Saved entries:

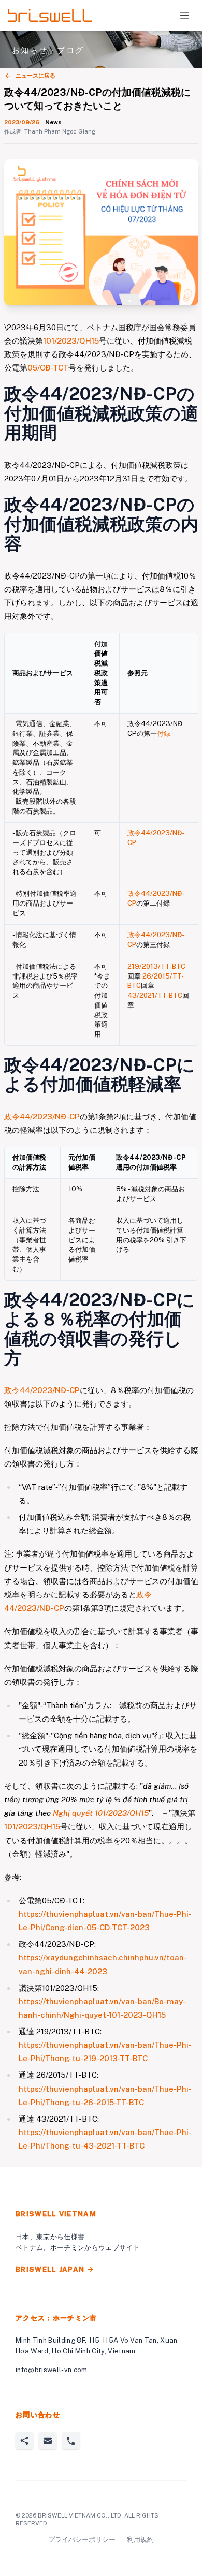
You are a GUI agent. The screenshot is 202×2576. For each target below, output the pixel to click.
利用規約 (140, 2539)
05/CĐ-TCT (47, 367)
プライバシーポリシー (82, 2539)
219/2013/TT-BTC (156, 966)
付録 (163, 733)
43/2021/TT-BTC (154, 995)
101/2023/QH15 (71, 340)
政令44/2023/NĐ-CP (42, 1116)
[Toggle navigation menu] (185, 15)
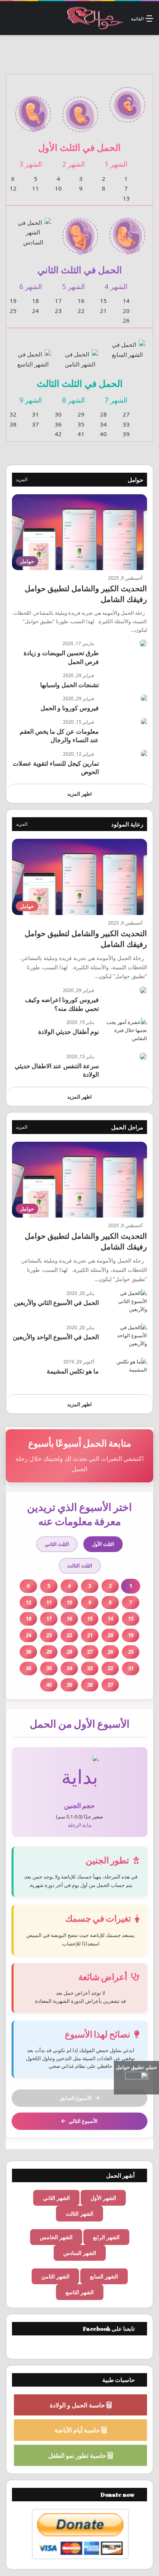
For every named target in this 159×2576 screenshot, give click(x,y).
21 (103, 310)
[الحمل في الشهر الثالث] (33, 110)
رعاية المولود (127, 824)
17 (58, 300)
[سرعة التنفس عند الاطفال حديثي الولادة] (143, 1056)
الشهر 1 (116, 164)
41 (81, 434)
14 (126, 300)
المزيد (21, 479)
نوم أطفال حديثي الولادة (68, 1031)
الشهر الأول (103, 2197)
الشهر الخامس (56, 2237)
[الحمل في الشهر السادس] (33, 227)
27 (126, 414)
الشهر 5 (73, 286)
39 (126, 434)
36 (58, 424)
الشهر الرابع (106, 2237)
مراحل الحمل (127, 1127)
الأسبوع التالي (83, 2121)
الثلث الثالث (79, 1565)
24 (35, 310)
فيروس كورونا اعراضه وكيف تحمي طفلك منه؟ (62, 1003)
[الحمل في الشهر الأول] (127, 100)
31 (35, 414)
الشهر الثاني (56, 2197)
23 (58, 310)
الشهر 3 (30, 164)
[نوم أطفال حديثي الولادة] (126, 1032)
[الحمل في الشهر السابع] (127, 345)
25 (13, 310)
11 (35, 188)
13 (126, 198)
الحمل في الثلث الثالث (80, 383)
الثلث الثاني (57, 1544)
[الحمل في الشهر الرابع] (127, 231)
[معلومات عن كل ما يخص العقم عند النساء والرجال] (144, 722)
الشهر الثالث (79, 2213)
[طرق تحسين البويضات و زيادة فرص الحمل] (143, 643)
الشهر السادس (79, 2253)
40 (103, 434)
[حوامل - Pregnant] (94, 18)
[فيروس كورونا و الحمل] (144, 698)
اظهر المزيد (79, 793)
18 (35, 300)
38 (13, 424)
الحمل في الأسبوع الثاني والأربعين (56, 1302)
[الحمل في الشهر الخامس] (80, 232)
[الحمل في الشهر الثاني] (80, 110)
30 (58, 414)
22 (81, 310)
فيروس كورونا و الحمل (70, 708)
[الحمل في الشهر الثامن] (80, 355)
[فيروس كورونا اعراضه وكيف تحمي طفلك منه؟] (143, 990)
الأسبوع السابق (76, 2097)
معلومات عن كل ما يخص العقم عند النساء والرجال (59, 735)
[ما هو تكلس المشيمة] (126, 1372)
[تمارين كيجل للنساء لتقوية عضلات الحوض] (144, 754)
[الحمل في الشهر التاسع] (33, 355)
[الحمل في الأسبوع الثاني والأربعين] (126, 1303)
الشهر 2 (73, 164)
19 (13, 300)
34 (103, 424)
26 (126, 320)
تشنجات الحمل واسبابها (69, 685)
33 (126, 424)
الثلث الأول (103, 1544)
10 (58, 188)
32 (13, 414)
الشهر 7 (116, 400)
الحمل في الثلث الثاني (79, 269)
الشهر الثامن (55, 2276)
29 (81, 414)
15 (103, 300)
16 (81, 300)
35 (81, 424)
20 (126, 310)
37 (35, 424)
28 (103, 414)
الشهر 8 (73, 400)
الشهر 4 (116, 286)
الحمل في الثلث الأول (79, 147)
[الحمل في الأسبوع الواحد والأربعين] (126, 1337)
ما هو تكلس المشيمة (73, 1371)
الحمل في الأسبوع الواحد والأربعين (56, 1337)
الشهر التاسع (80, 2292)
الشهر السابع (104, 2276)
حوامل (135, 479)
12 (13, 188)
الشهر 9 (30, 400)
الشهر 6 (30, 286)
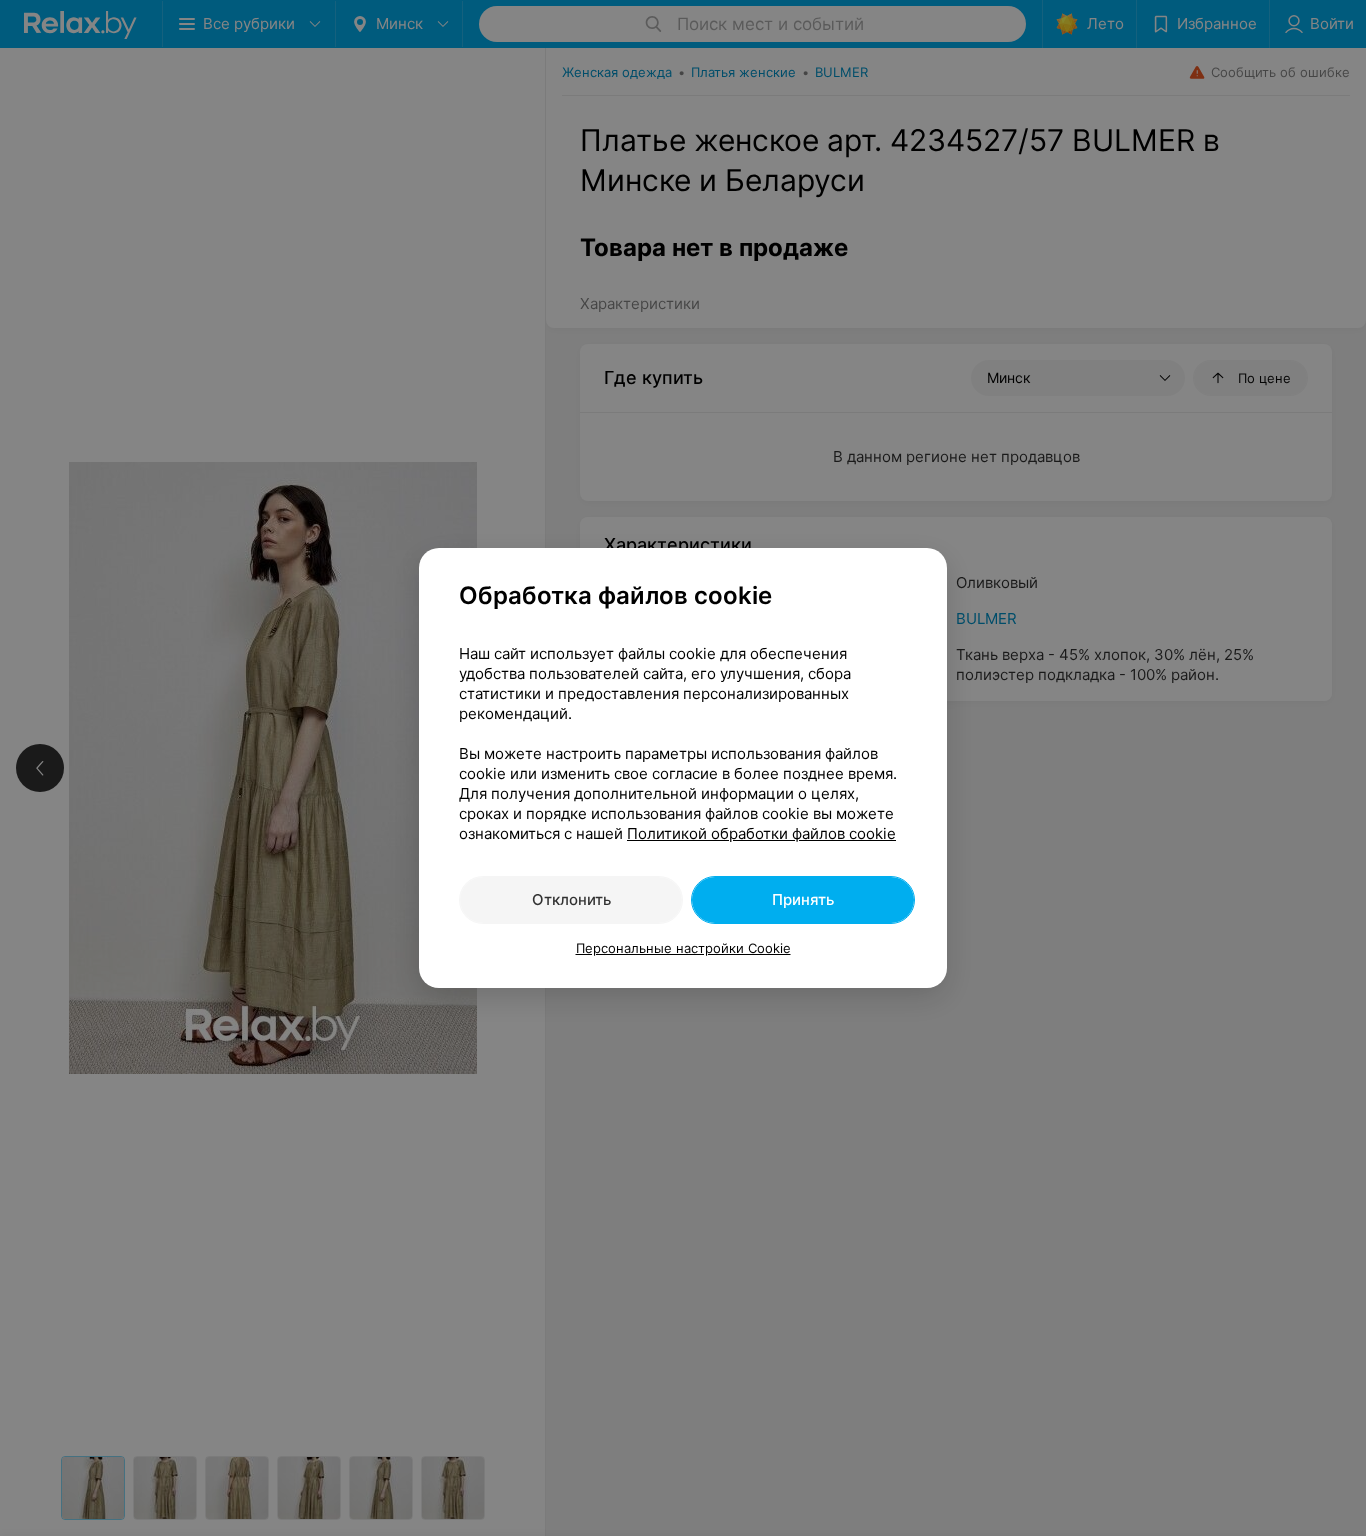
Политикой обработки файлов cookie (761, 833)
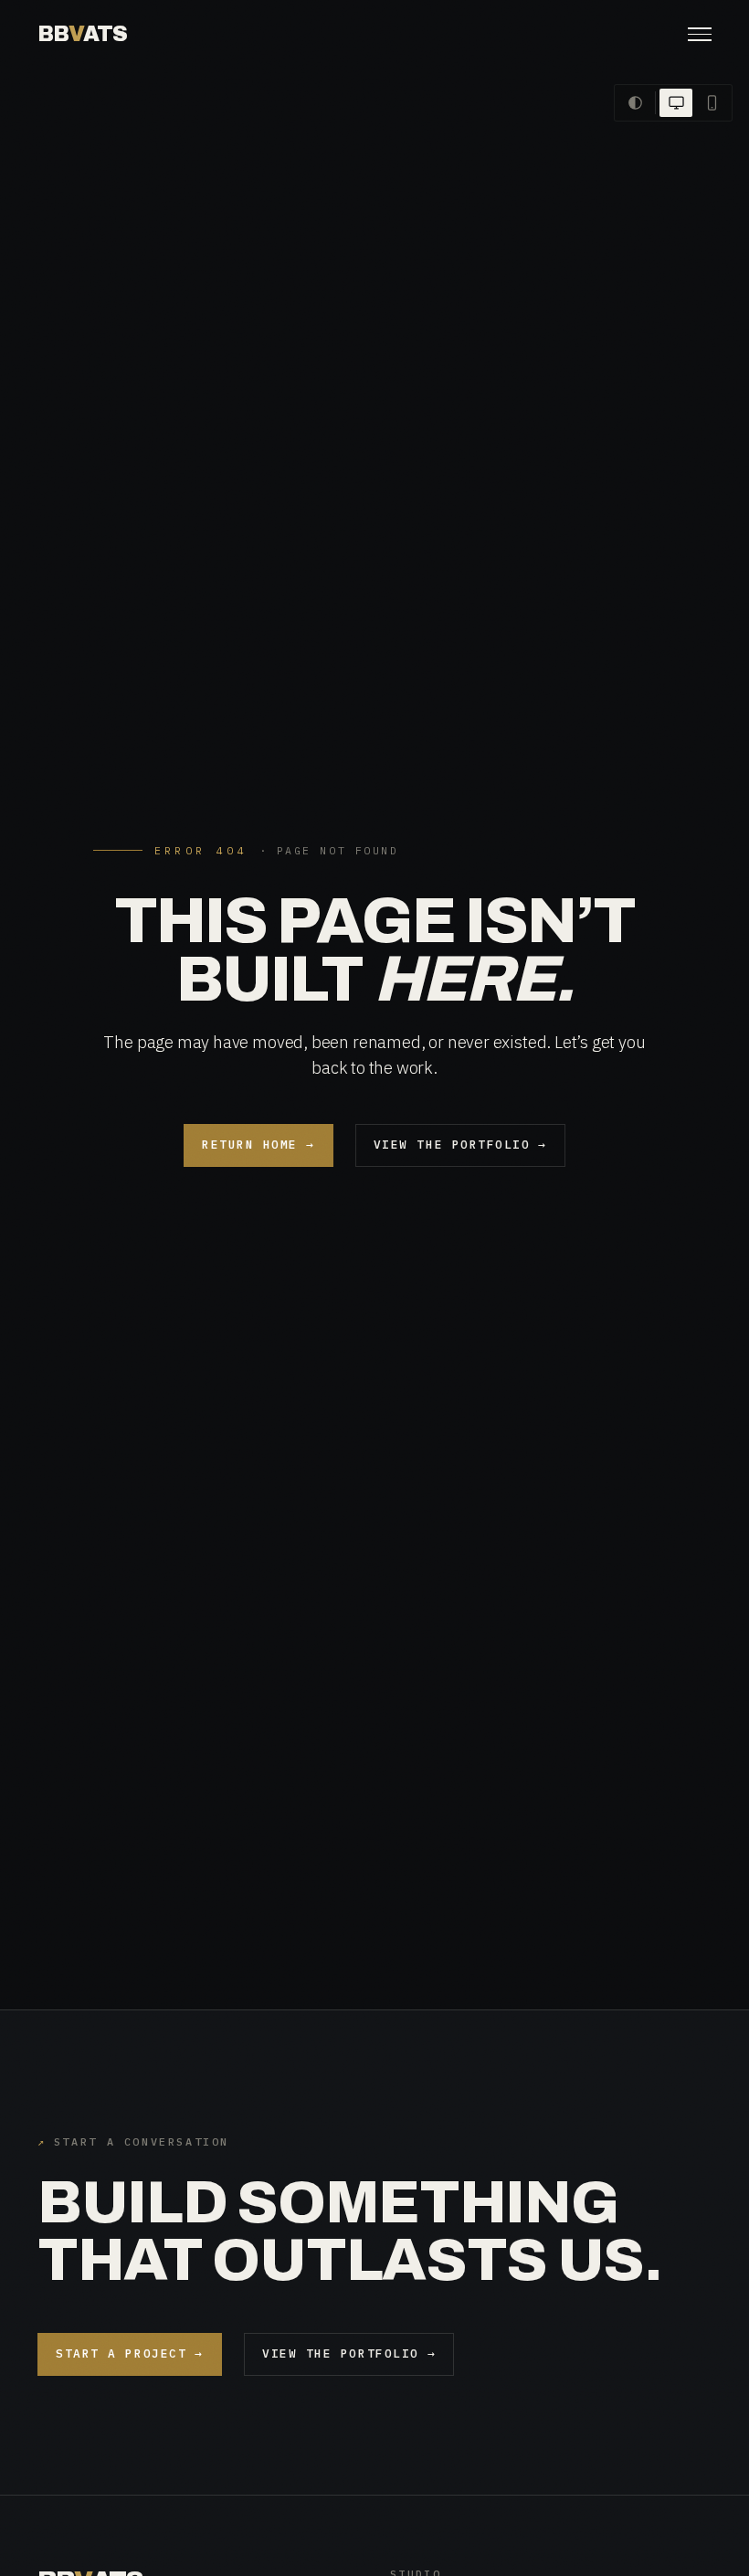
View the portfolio (460, 1144)
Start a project (130, 2353)
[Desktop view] (675, 103)
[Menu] (700, 34)
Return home (258, 1144)
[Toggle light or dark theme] (634, 103)
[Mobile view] (711, 103)
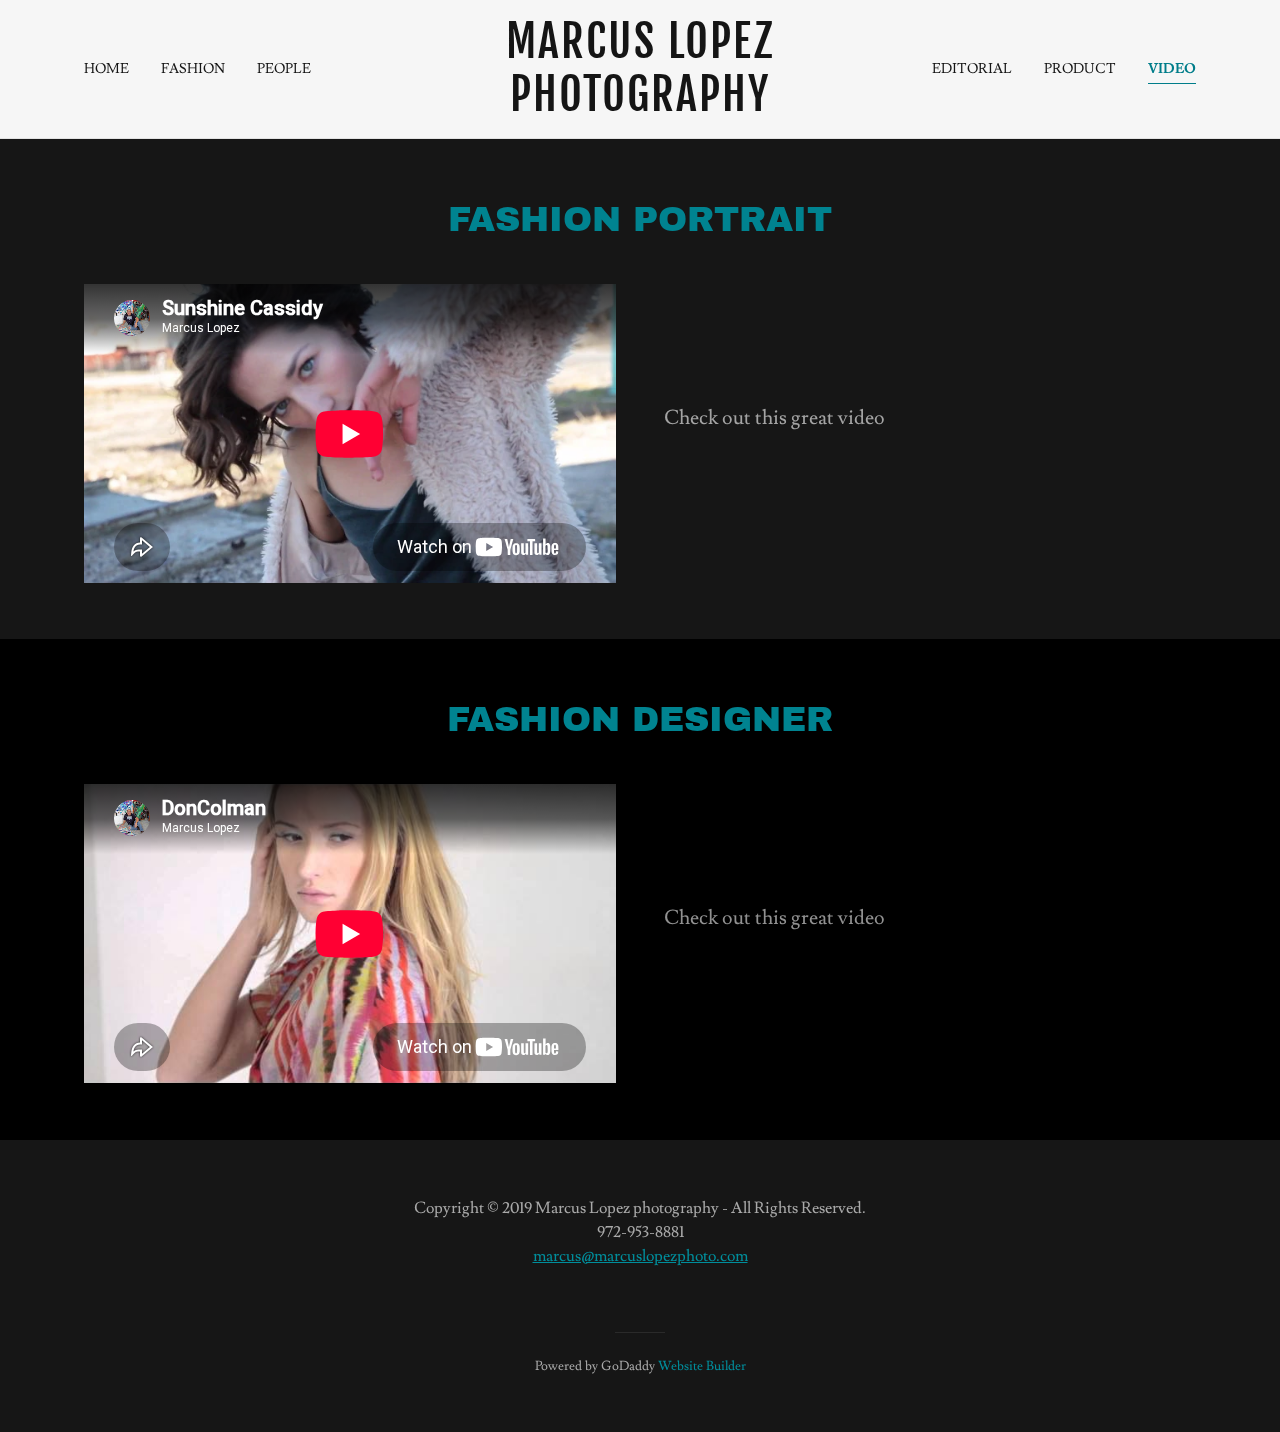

• Instructions to follow:
For each record above, write out every line exactly and skip the pictures.

• Expected output:
You are a GUI agent. The screenshot is 202×2576. For each target below, output the pixel to click.
利用規約 (140, 2539)
05/CĐ-TCT (47, 367)
プライバシーポリシー (82, 2539)
219/2013/TT-BTC (156, 966)
付録 (163, 733)
43/2021/TT-BTC (154, 995)
101/2023/QH15 (71, 340)
政令44/2023/NĐ-CP (42, 1116)
[Toggle navigation menu] (185, 15)
For every named target in this 159×2576 screenshot, give click(x,y).
21 (103, 310)
[الحمل في الشهر الثالث] (33, 110)
رعاية المولود (127, 824)
17 (58, 300)
[سرعة التنفس عند الاطفال حديثي الولادة] (143, 1056)
الشهر 1 (116, 164)
41 (81, 434)
14 (126, 300)
المزيد (21, 479)
نوم أطفال حديثي الولادة (68, 1031)
الشهر الأول (103, 2197)
الشهر الخامس (56, 2237)
[الحمل في الشهر السادس] (33, 227)
27 (126, 414)
الشهر 5 (73, 286)
39 (126, 434)
36 (58, 424)
الشهر الرابع (106, 2237)
مراحل الحمل (127, 1127)
الأسبوع التالي (83, 2121)
الثلث الثالث (79, 1565)
24 (35, 310)
فيروس كورونا اعراضه وكيف تحمي طفلك منه؟ (62, 1003)
[الحمل في الشهر الأول] (127, 100)
31 (35, 414)
الشهر الثاني (56, 2197)
23 (58, 310)
الشهر 3 (30, 164)
[نوم أطفال حديثي الولادة] (126, 1032)
[الحمل في الشهر السابع] (127, 345)
25 (13, 310)
11 (35, 188)
13 (126, 198)
الحمل في الثلث الثالث (80, 383)
الثلث الثاني (57, 1544)
[الحمل في الشهر الرابع] (127, 231)
[معلومات عن كل ما يخص العقم عند النساء والرجال] (144, 722)
الشهر الثالث (79, 2213)
[طرق تحسين البويضات و زيادة فرص الحمل] (143, 643)
الشهر السادس (79, 2253)
40 (103, 434)
[حوامل - Pregnant] (94, 18)
[فيروس كورونا و الحمل] (144, 698)
اظهر المزيد (79, 793)
18 (35, 300)
38 (13, 424)
الحمل في الأسبوع الثاني والأربعين (56, 1302)
[الحمل في الشهر الخامس] (80, 232)
[الحمل في الشهر الثاني] (80, 110)
30 (58, 414)
22 (81, 310)
فيروس كورونا و الحمل (70, 708)
[الحمل في الشهر الثامن] (80, 355)
[فيروس كورونا اعراضه وكيف تحمي طفلك منه؟] (143, 990)
الأسبوع السابق (76, 2097)
معلومات عن كل ما يخص العقم عند النساء والرجال (59, 735)
[ما هو تكلس المشيمة] (126, 1372)
[تمارين كيجل للنساء لتقوية عضلات الحوض] (144, 754)
[الحمل في الشهر التاسع] (33, 355)
[الحمل في الأسبوع الثاني والأربعين] (126, 1303)
الشهر 2 (73, 164)
19 (13, 300)
34 (103, 424)
26 (126, 320)
تشنجات الحمل واسبابها (69, 685)
33 (126, 424)
الثلث الأول (103, 1544)
10 (58, 188)
32 (13, 414)
الشهر 7 (116, 400)
الحمل في الثلث الثاني (79, 269)
الشهر الثامن (55, 2276)
29 (81, 414)
15 (103, 300)
16 (81, 300)
35 (81, 424)
20 (126, 310)
37 (35, 424)
28 (103, 414)
الشهر 8 (73, 400)
الشهر 4 (116, 286)
الحمل في الثلث الأول (79, 147)
[الحمل في الأسبوع الواحد والأربعين] (126, 1337)
ما هو تكلس المشيمة (73, 1371)
الحمل في الأسبوع الواحد والأربعين (56, 1337)
الشهر التاسع (80, 2292)
الشهر السابع (104, 2276)
حوامل (135, 479)
12 (13, 188)
الشهر 9 (30, 400)
الشهر 6 (30, 286)
Политикой обработки файлов cookie (761, 833)
View the portfolio (460, 1144)
Start a project (130, 2353)
[Desktop view] (675, 103)
[Menu] (700, 34)
Return home (258, 1144)
[Toggle light or dark theme] (634, 103)
[Mobile view] (711, 103)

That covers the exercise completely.